Work instruction: Tally up the lines below that include the word "agent". Answer with the number alone.

Information shown:
>>>

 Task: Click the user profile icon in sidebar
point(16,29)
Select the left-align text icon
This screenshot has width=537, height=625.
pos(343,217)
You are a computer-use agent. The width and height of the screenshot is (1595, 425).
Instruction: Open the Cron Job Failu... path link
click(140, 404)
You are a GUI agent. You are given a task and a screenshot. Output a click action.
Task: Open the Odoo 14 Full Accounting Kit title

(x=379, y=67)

<<<

Reply to the exercise: 2